Погнал, значит…
На лисицу Докучай подает первый "гав" значительно нервознее и, следуя за ней, лает немного чаще и более высоким тембром, чем за зайцем.
А Бандит и за зайцем и за лисицей одинаково истерично:
"Ай-яй-яй! Ай-яй-яй!"
Погнали лисицу…
Ну, тут уже у вас пульс с семидесяти двух ударов сразу на девяносто, глаза на лоб, "простреливают" орешник, и ходором ходит в руках двадцатка.
— Спокойно! — говорите вы сами себе. — Спокойно!
Первая горжетка идет на вас!
Метрах в пятидесяти от вас, с легоньким треском, из орешника на поляну вылетает она…
Она не бежит, она летит, красно-огненная на ослепительно белом фоне, выпростав трубу (хвост) и вытянув мордочку.
"Бах!" — легкий прыжок, и красного нет, один только белый фон…
Выскакивает Докучай, за ним Бандит.
Докучай глядит в вашу сторону, замечает, что ничего нет, рявкает суровым басом и мчится дальше.
За ним Бандит.
"Ай-яй-яй!

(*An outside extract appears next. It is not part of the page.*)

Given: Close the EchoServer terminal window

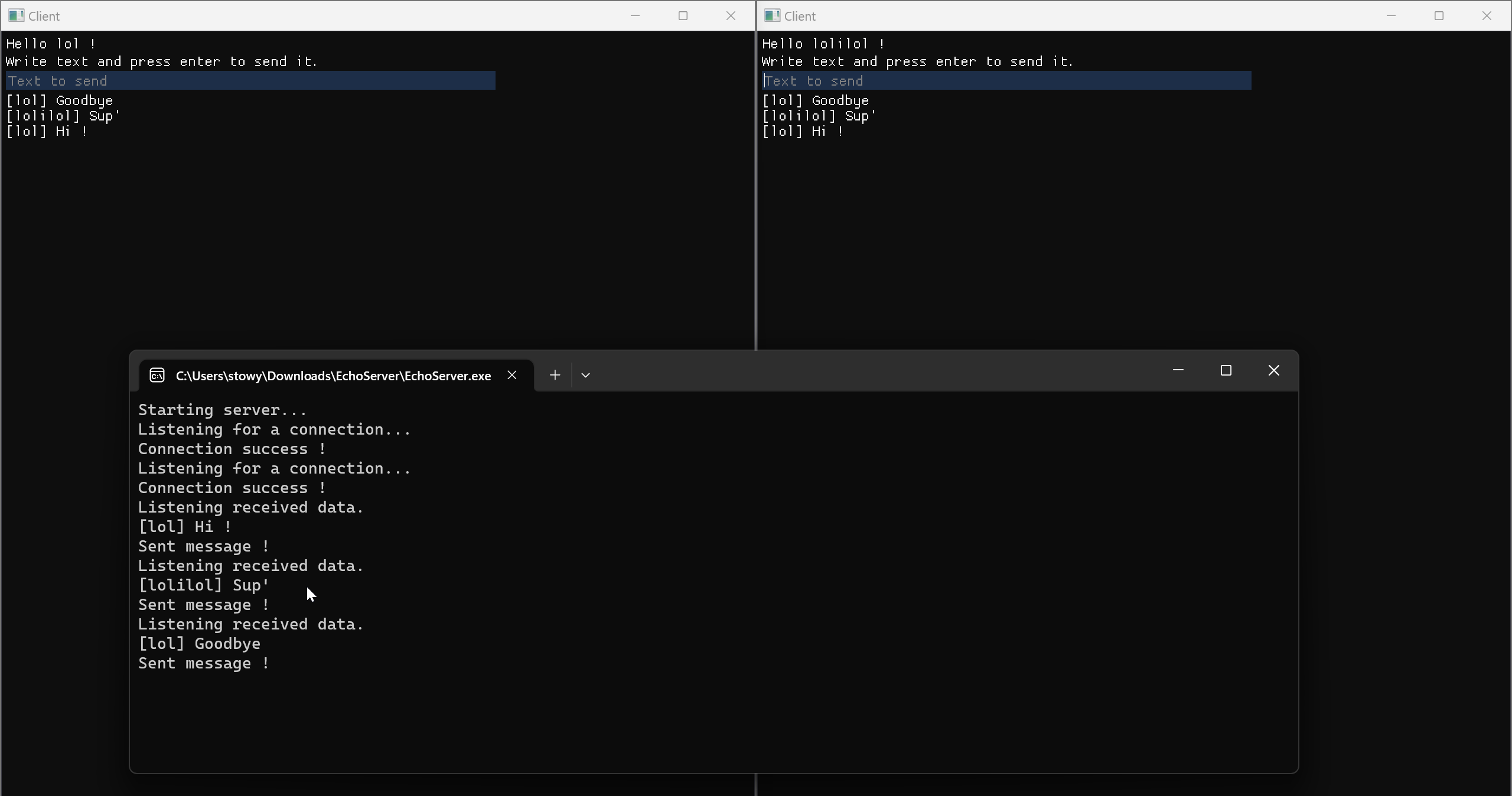Looking at the screenshot, I should point(1274,370).
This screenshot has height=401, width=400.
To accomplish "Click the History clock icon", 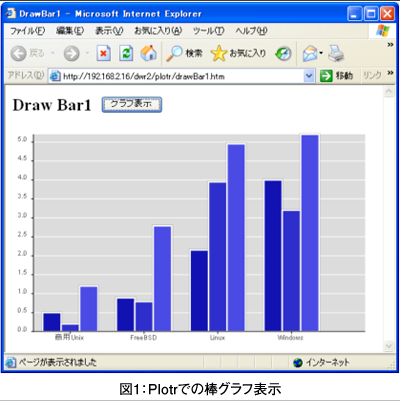I will click(x=283, y=53).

Ай-яй-яй!"
Покатила горжетка через яр, и вы видите, как мелькнул беленький пушок на ее хвосте в орешнике по ту сторону яра.
Докучай чуть ли не на ее хвосте сидит.
На Осипа Евдокимовича пошла.
— Пильнуй, старик!
Наконец вот:
"Бах!"
Дым и снежная пыль около Осипа Евдокимовича.
— Бей, — кричу, — старик, еще раз, чтобы вернее было!
— Крепко лежит! — кричит Осип Евдокимович и добавляет такое, о чем, и не просите, написать не могу.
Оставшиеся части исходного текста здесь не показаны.